▶ AIM OF THE EXERCISE
In the copy, every record below must appear exactly as given, and no picture may appear.

▶ PROVIDED MATERIAL
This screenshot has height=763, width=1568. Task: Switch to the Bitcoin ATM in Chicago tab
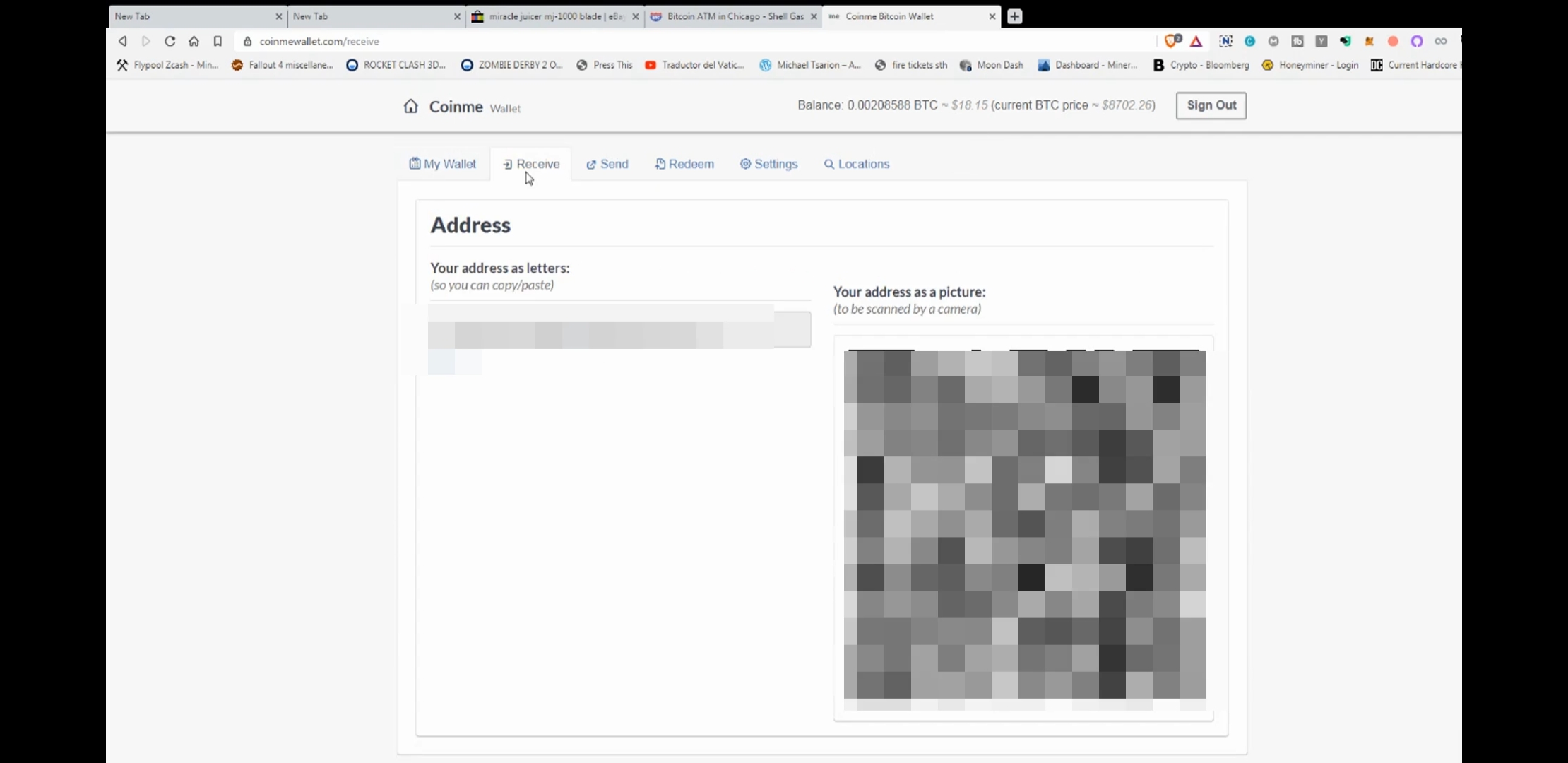click(x=735, y=16)
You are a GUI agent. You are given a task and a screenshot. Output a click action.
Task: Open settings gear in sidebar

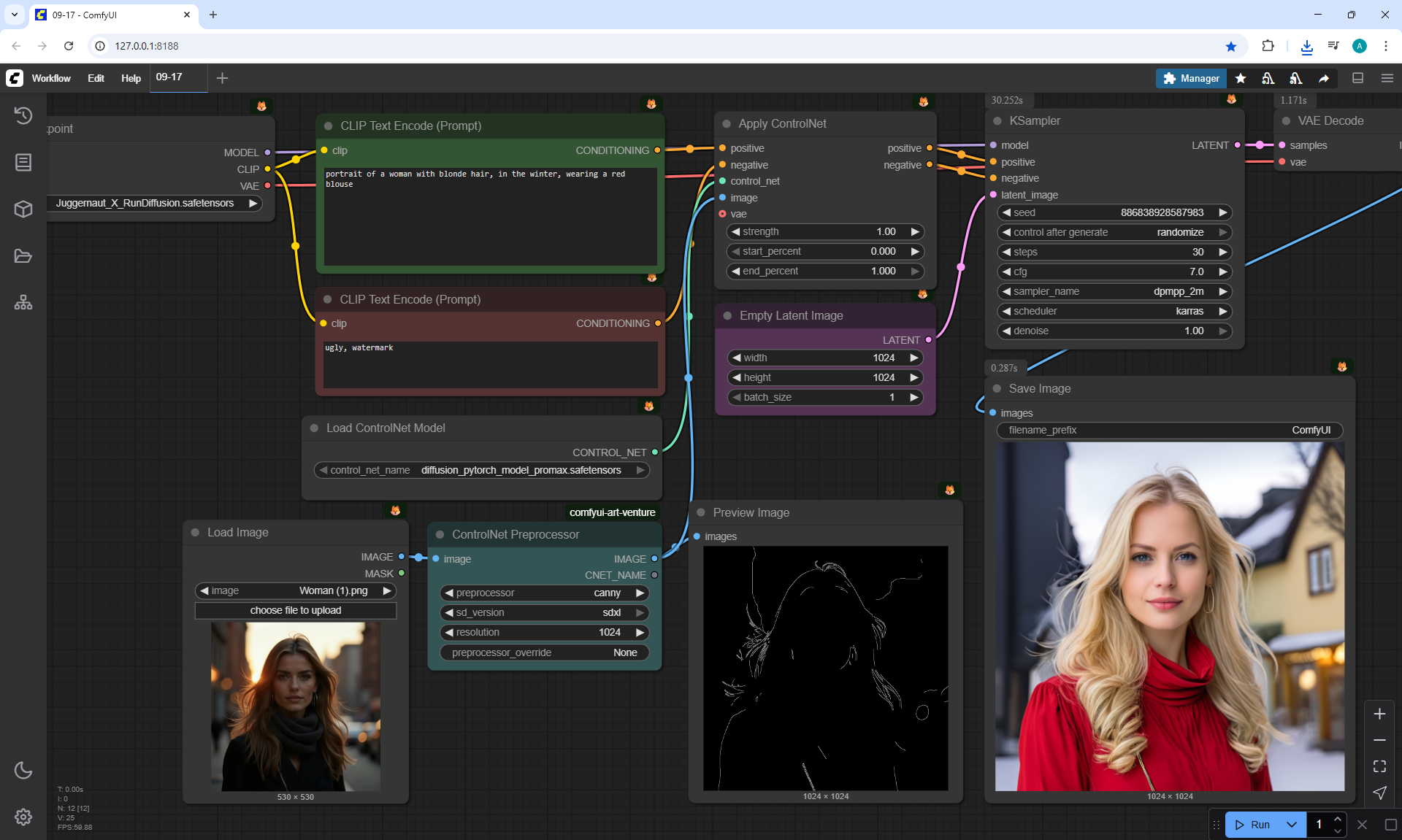(x=23, y=817)
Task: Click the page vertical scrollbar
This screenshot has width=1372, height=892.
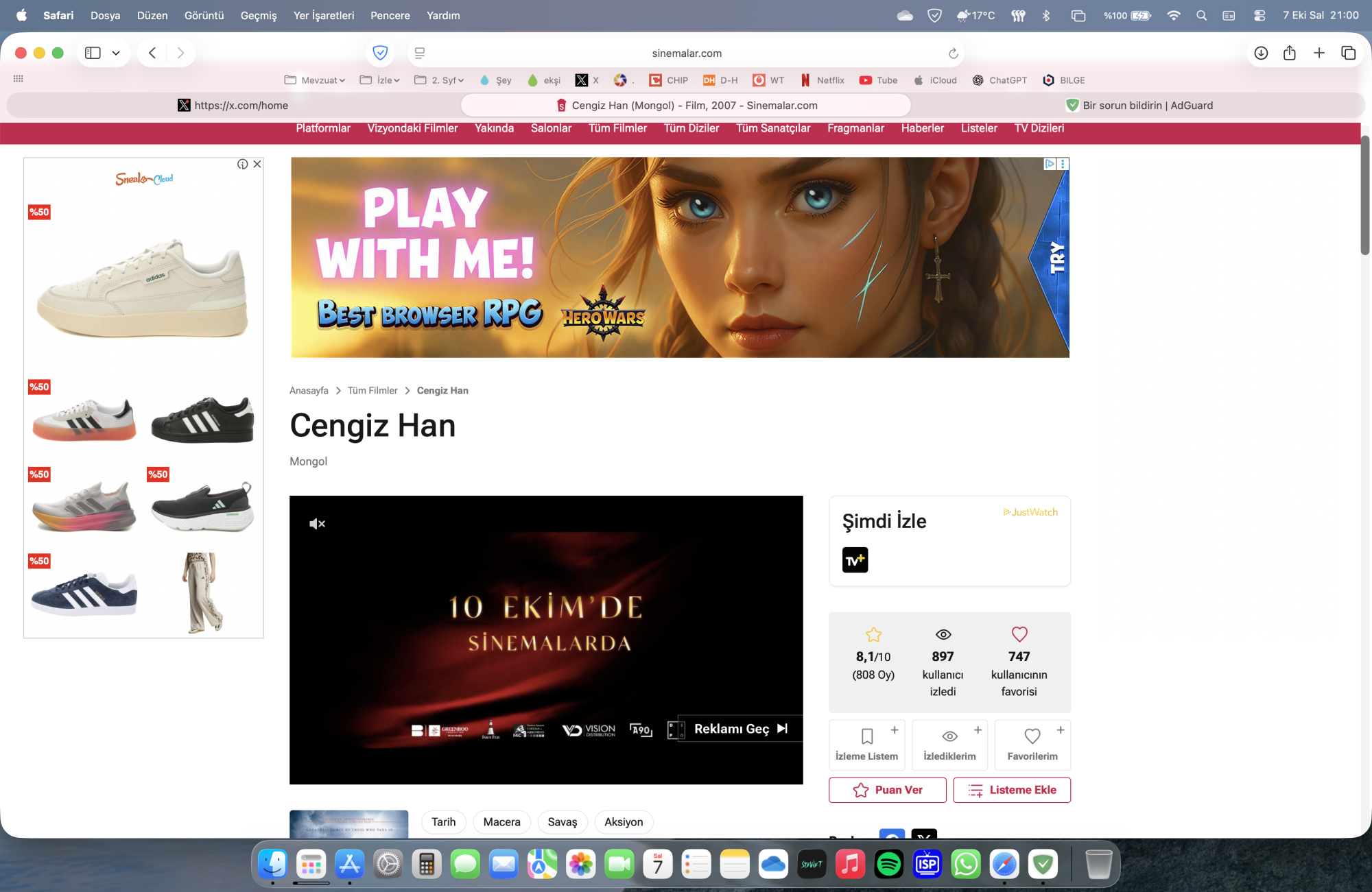Action: [1365, 195]
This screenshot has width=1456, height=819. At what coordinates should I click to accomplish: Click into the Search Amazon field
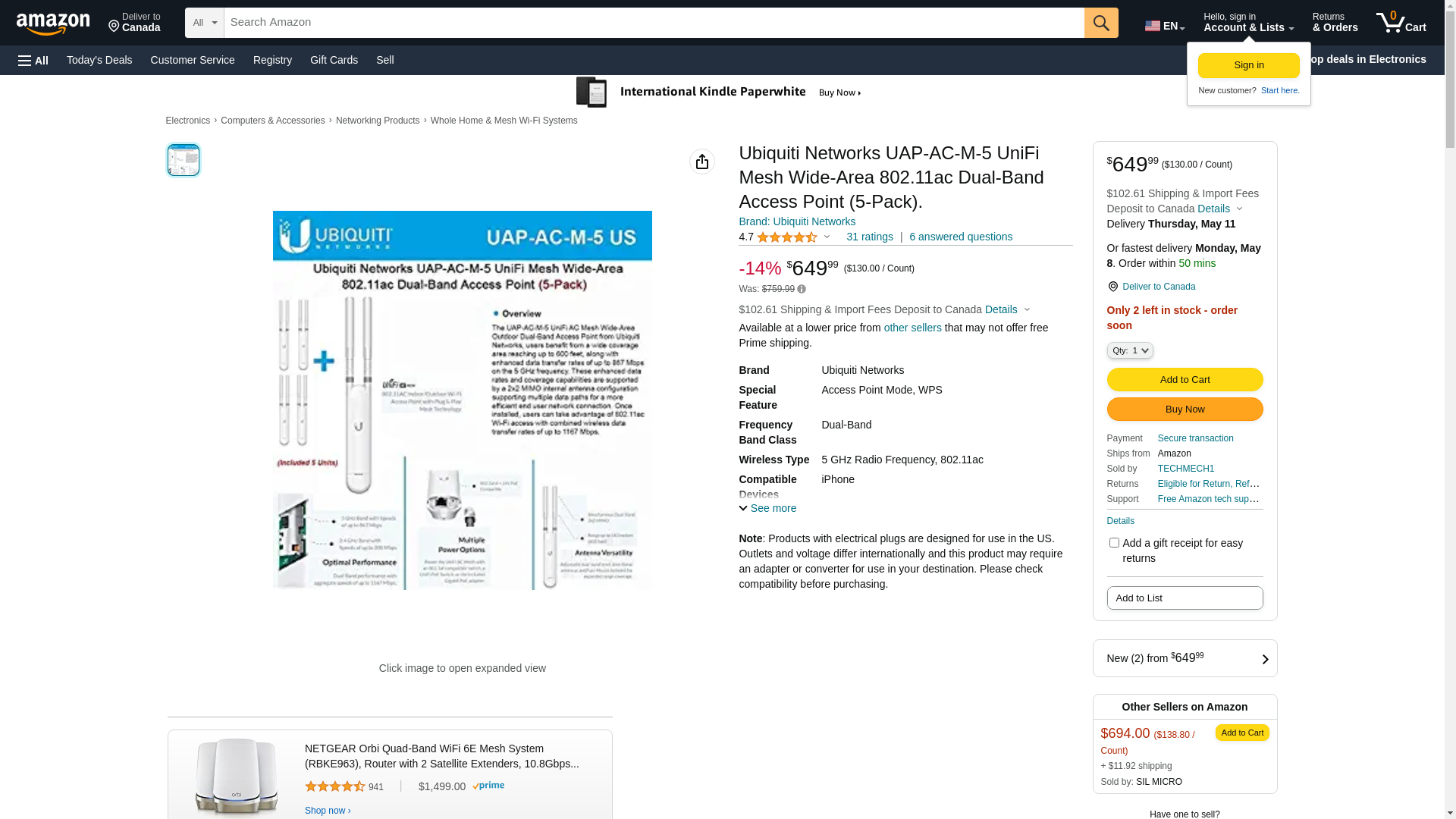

▶ SOLUTION TO THIS TASK
This screenshot has height=763, width=1568. Task: Switch to the Bitcoin ATM in Chicago tab
click(x=735, y=16)
You are a GUI agent. You are given a task and a screenshot. Output a click action.
Task: Open settings gear in sidebar

(x=23, y=817)
Task: Click the page vertical scrollbar
This screenshot has width=1372, height=892.
Action: [1365, 195]
This screenshot has width=1456, height=819. At what coordinates should I click to accomplish: Click into the Search Amazon field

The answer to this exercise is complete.